I did History at a very renowned University. I'm currently working for an investment bank in London. The work is ridiculously boring but it pays very nicely. When I graduated, I was offered a chance at joining the Civil Service or a Magic Circle Law firm. Maybe I've made the wrong choice but at least life is comfy.

I was laughing my ass off until I realized you said "barrister" not "barista".

I am a tax lawyer, basically a lawyer with knowledge on accounting. I do work on the application of AI in tax law, so I actually make my own job obsolete.

History helps me because the STEM-people I work with have the tendency to see the law as some 'logically sound construction' while in reality it is far, faaarrr from that. Also they can't write for shit. They are brilliant when it comes to pure abstract analytics though. In my opinion the collaboration of STEM people with more creative thinking people often leads to some very inventive solutions to problems

I work in a theater :DDD

still in education tho

>What are you actually doing with your education?

I came here to meme, not get interrogated. Yeah, I know I'm turning 26 and at that point in your life you had a family then, life is different now. Listen, I love you but I don't want to have this conversation. LEAVE ME ALONE I'LL FIGURE IT OUT

>tfw History degrees are actually respected in the UK

I might not have guns but at least I have a job

>ITT
Naracistic egos explain their fantasies and failed goals

Mom get me a Pepsi.

Filling out my GE's

well next month I'll get my degree in cultural anthropology and my life will be miserable and without any money

yeee!

We need guns to save the lives of our precious jobs.

Bachelor's or master's?

I'll be graduating next semester and will probably try for some government position, hopefully foreign office. But realistically I have no idea what to do with a cultural/social anthropology degree. Most people I know either have connections to find something unrelated or they try to get their field research financed in order to go for a doctorate.

Bachelor, but in november I'll star my master; in my country this discipline is something mostly unknown and can't give you great job opportunity; in fact, most go for doctorate to become professors or researcher and stay within university boundary

something seems to change, and it's because of increasing immigration and responses to it, such as promotion of "tradional cultures", so... I'll wait and see.

Yuro here, things are a bit different over the pond. Like said, history is actually taken seriously here but people usually end up in the field they went for in college, at least in my country. What did would be at least very uncommon and get puzzled/amazed reactions from people.

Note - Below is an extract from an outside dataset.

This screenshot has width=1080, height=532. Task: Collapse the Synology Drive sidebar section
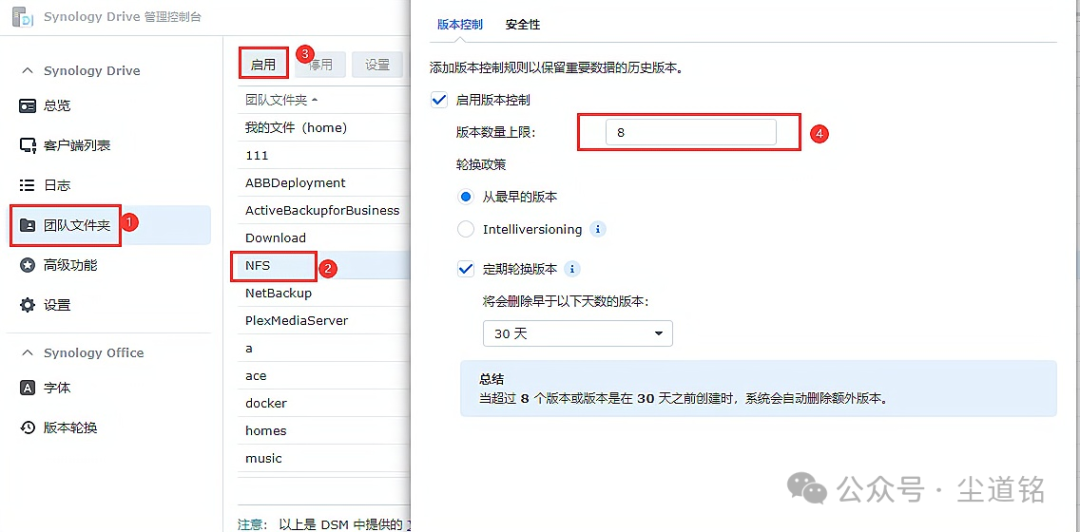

I'm currently finishing my research-oriented MA in History, working on French navy stations in colonial Indochina. Next year I'll pick up a BA in Chinese or Vietnamese and submit my finished MA project into a Ministry of Defence-sponsored national competition for young researchers, which at best would land me a scholarship and at worst would make me noticed by senpai. I'll also start planning for a future PhD and try getting a GTA position somewhere.

Meanwhile I work a shitty part-time job two days a week in a mall to pay for stuff. It's kinda boring but it pays fine and co-workers are not asses.

>French navy stations in colonial Indochina

really nice topic lad, good luck

Baguette crunchers' boat stations on an anime island getaway

Doing a bachelors degree in history, aiming for NEETdom and maybe suicide if things work out.

Off to law school after I work for the next year. I'm not satisfied with my LSAT score but that and a 3.9 overall GPA are good enough to get me into local schools.

Thanks mate

kek

What was your score and what schools are you looking into?

As a future German major, I'm planning on working in communications.

I want to get into archive work but have no idea where to start, it's fucking terrible.

Have you worked in one before, or talked with people who have? Part of my undergrad was doing an internship and the students who did archive work all hated it. I did a public history job and it was great.

Just one pepsi.

Yeah History degrees from a top 10 Uni in the UK go a long way. I'm working as a financial consultant for a Big 4 firm in my country, and my mate who I met on the course is currently a Security Consultant at an Oil firm.